■ **Exercise input**
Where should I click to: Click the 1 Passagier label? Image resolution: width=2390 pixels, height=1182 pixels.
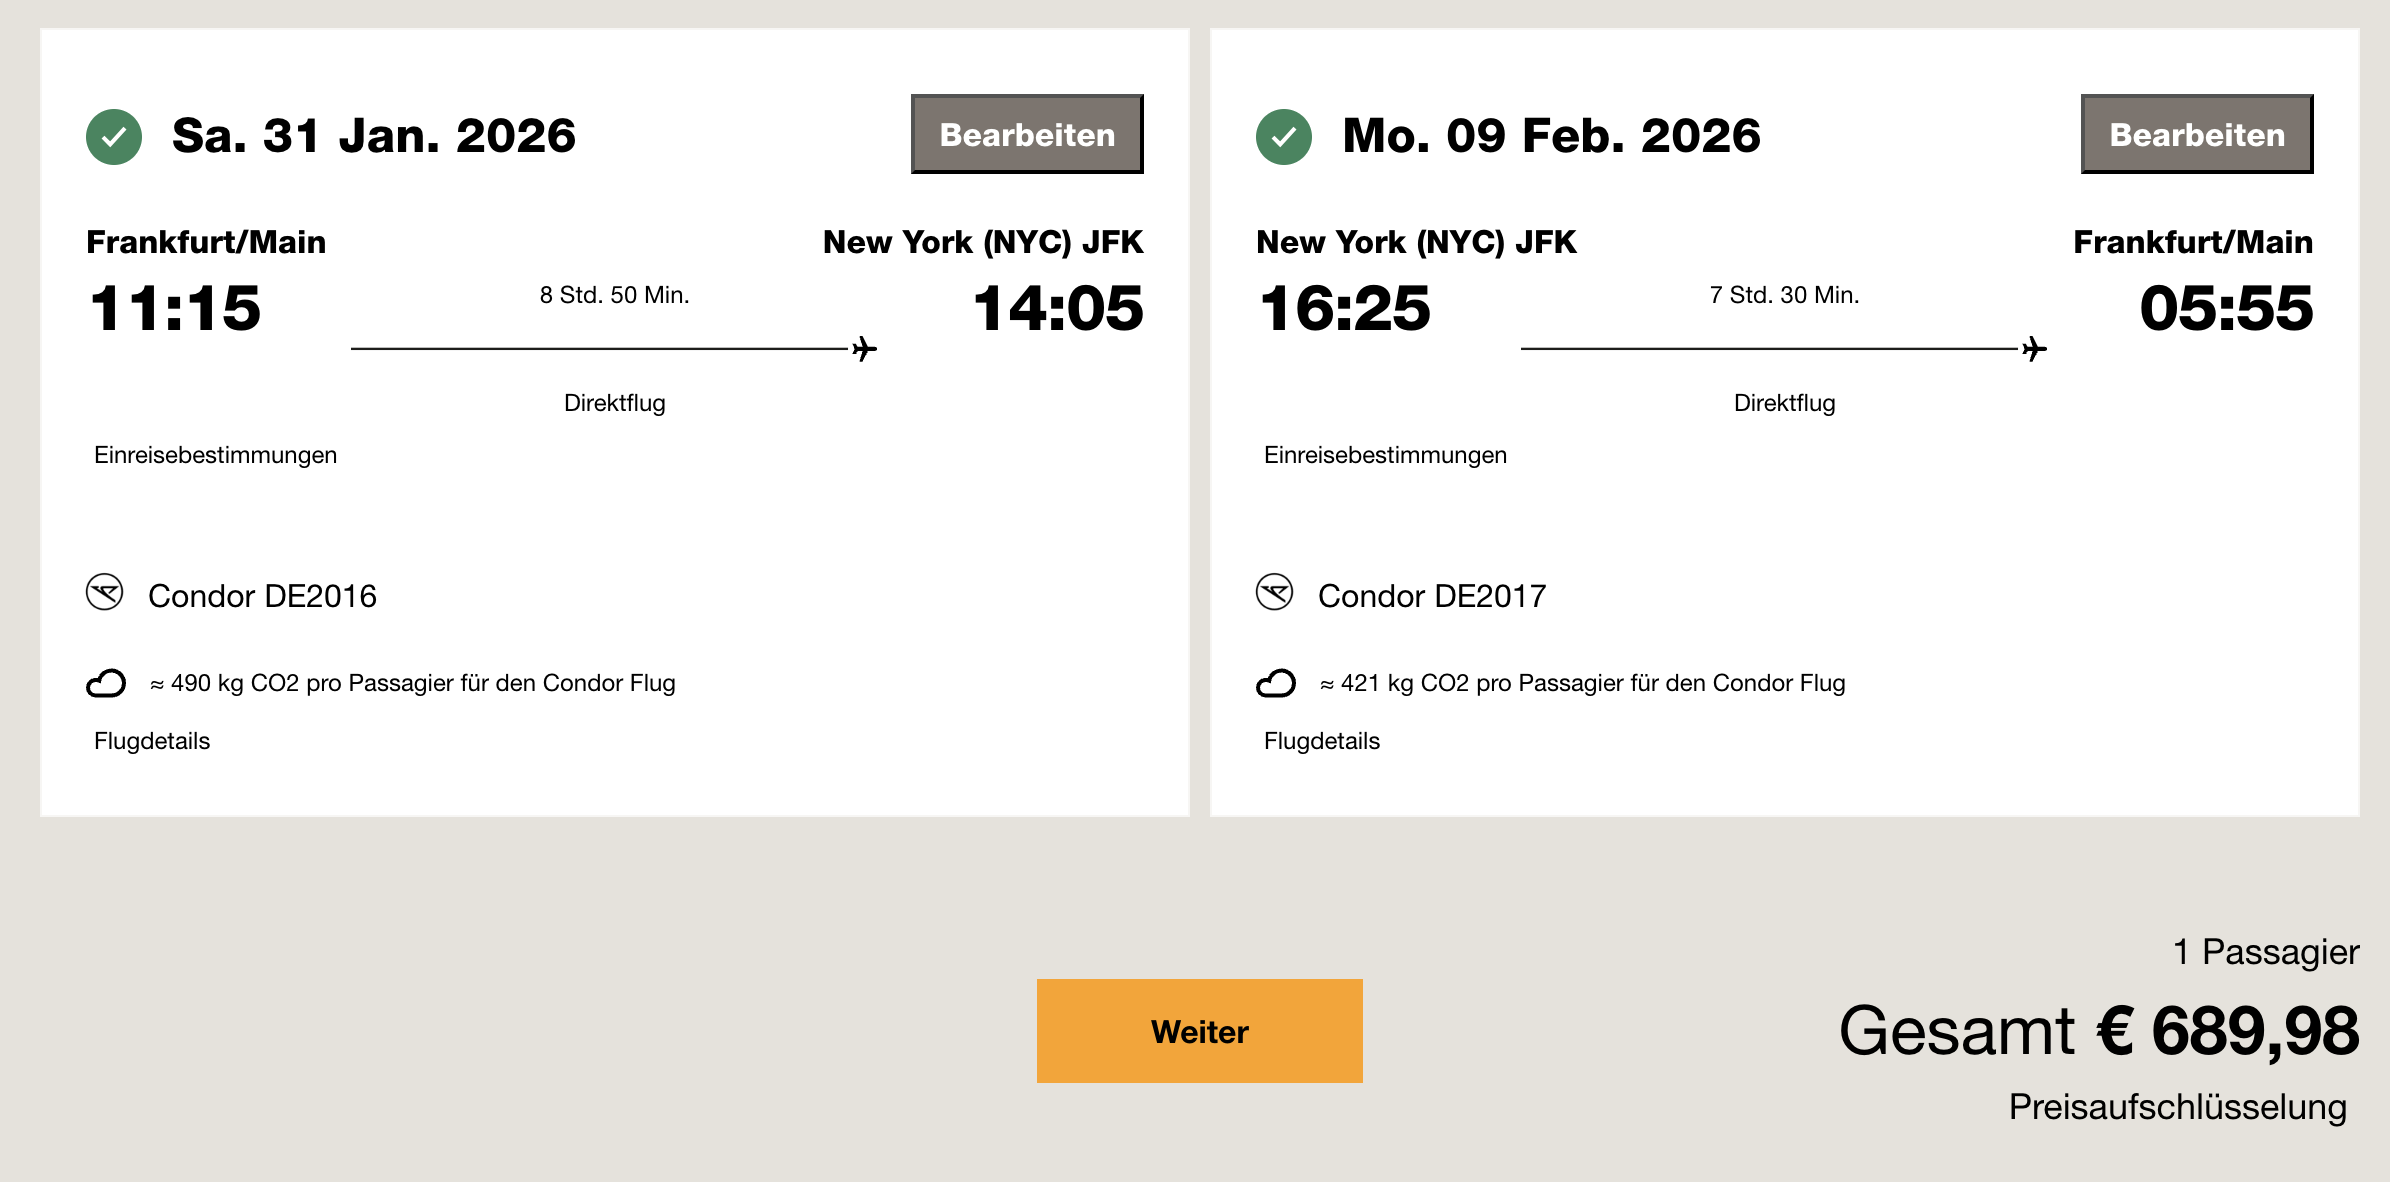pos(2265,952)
--
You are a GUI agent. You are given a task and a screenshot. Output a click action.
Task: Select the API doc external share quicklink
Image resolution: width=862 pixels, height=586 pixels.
==
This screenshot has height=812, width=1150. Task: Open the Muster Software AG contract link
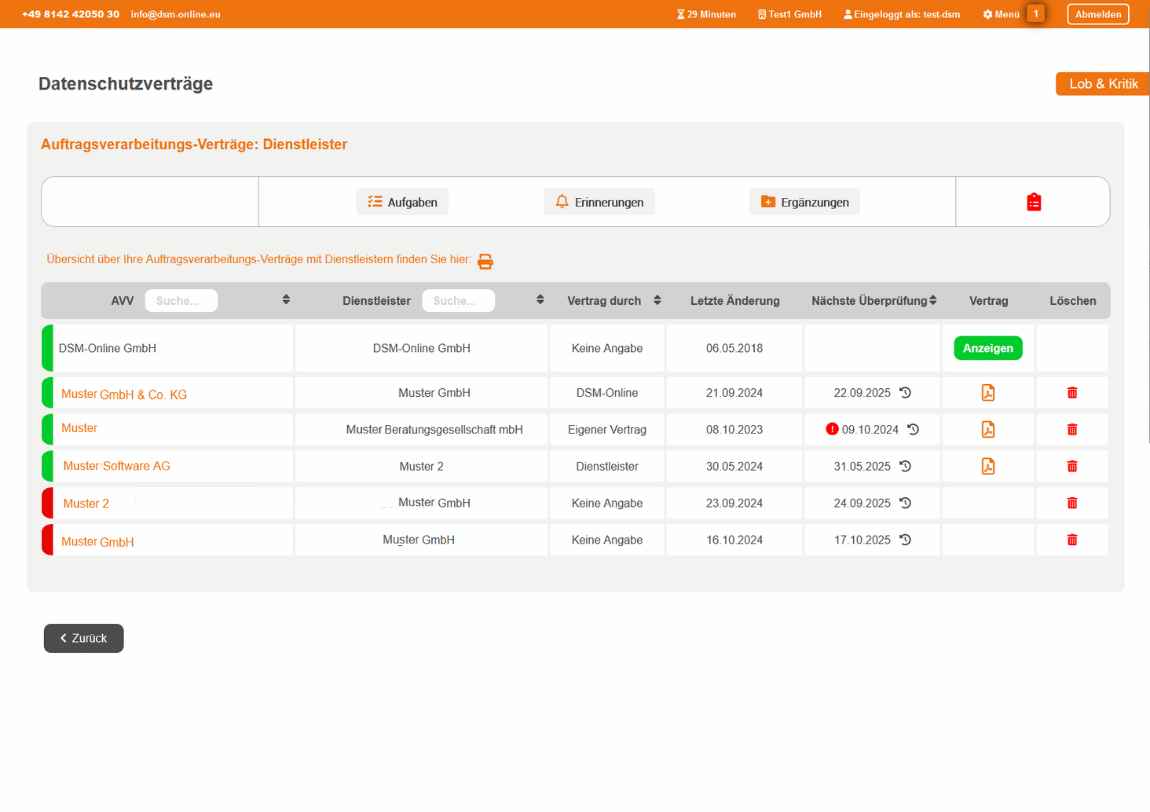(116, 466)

■ **What is needed**
Using the entries above, repeat only the lines from the one containing "You are a GUI" through the one containing "Image resolution: width=862", end lines included.

■ **Reply**
You are a GUI agent. You are given a task and a screenshot. Output a click action.
Task: Select the API doc external share quicklink
Image resolution: width=862 pixels, height=586 pixels.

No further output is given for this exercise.